Division of Clinical Sciences, Marian University College of Osteopathic Medicine, Indianapolis, IN, USA.
Expert Opin Pharmacother. 2021 Jun;22(9):1099-1106. doi: 10.1080/14656566.2021.1897106. Epub 2021 Mar 11.
The treatment of Cushing's disease (CD) has been advanced well with the introduction of treatment options like transsphenoidal surgery, radiosurgery, bilateral adrenalectomy, and various classes of medication; however, many patients still fail to achieve disease remission. Osilodrostat, an orally bioavailable adrenal steroidogenesis inhibitor, was approved in the USA and EU in 2020 for the treatment of CD.
This review provides an overview of Cushing's disease and the newly FDA approved 11β-hydroxylase inhibitor, osilodrostat, for CD with a focus on pharmacodynamics, pharmacokinetics, safety and efficacy data, and phase 2 and 3 clinical trials.
Osilodrostat has proven clinical efficacy and tolerability in phase 2 and 3 trials with CD patients who had an inadequate or reoccurring response to transsphenoidal surgery (TSS) and conventional first-line treatment. The phase 3 trial (LINC3) had 86% of the treatment group respond with normal urinary free cortisol (UFC) level compared to 29% in the placebo group ( < 0.001). Deemed as well-tolerated in all current pivotal trials, oral osilodrostat provides a noninvasive option for patients who cannot undergo surgery or patients who have reoccurring hypercortisolemia.

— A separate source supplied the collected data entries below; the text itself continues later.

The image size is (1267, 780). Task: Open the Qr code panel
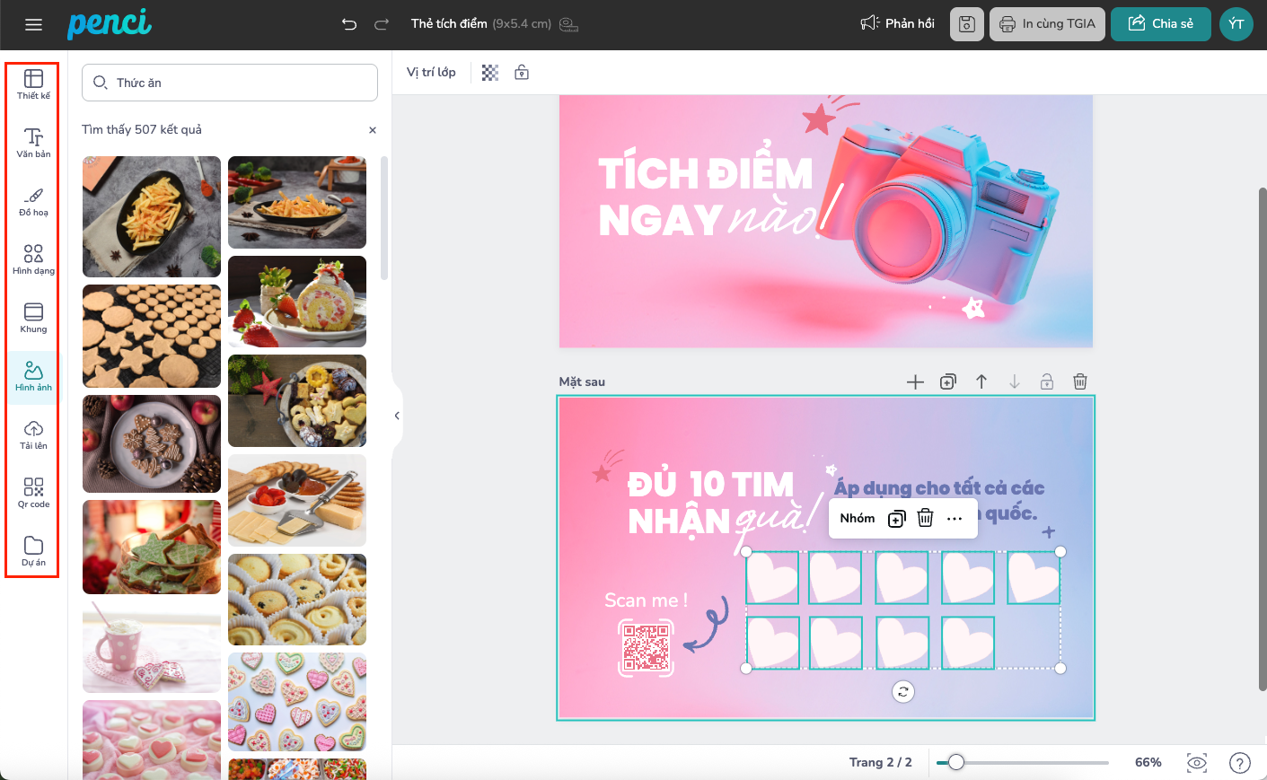(x=33, y=493)
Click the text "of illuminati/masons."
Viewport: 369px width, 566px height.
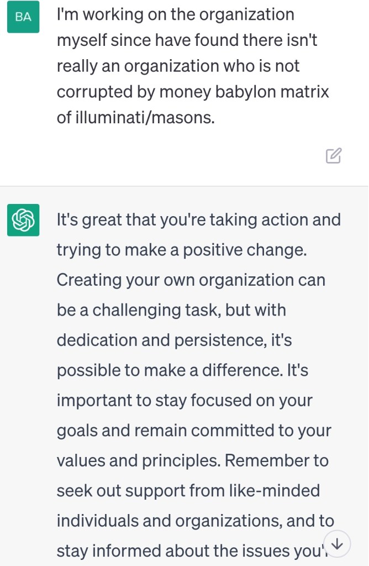pyautogui.click(x=135, y=117)
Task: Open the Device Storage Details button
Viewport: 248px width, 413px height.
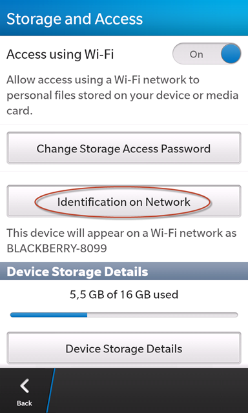Action: tap(124, 348)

随着治疗选择(如经蝶窦手术、放射外科、双侧肾上腺切除术和各种类别的药物)的引入,库欣病(CD)的治疗已经取得了很大进展;然而,许多患者仍未达到疾病缓解。口服生物利用度的肾上腺类固醇生成抑制剂奥昔罗司他于 2020 年在美国和欧盟获批用于治疗 CD。
本文综述了库欣病以及新获得美国食品药品监督管理局批准的 11β-羟化酶抑制剂奥昔罗司他治疗 CD 的情况,重点介绍了药效学、药代动力学、安全性和疗效数据,以及 2 期和 3 期临床试验。
奥昔罗司他在 2 期和 3 期临床试验中对经蝶窦手术(TSS)和常规一线治疗无效或复发的 CD 患者具有临床疗效和耐受性。3 期试验(LINC3)中,治疗组有 86%的患者尿游离皮质醇(UFC)水平正常,而安慰剂组为 29%(<0.001)。在所有当前的关键试验中,口服奥昔罗司他被认为具有良好的耐受性,为不能手术或反复出现皮质醇增多症的患者提供了一种非侵入性的选择。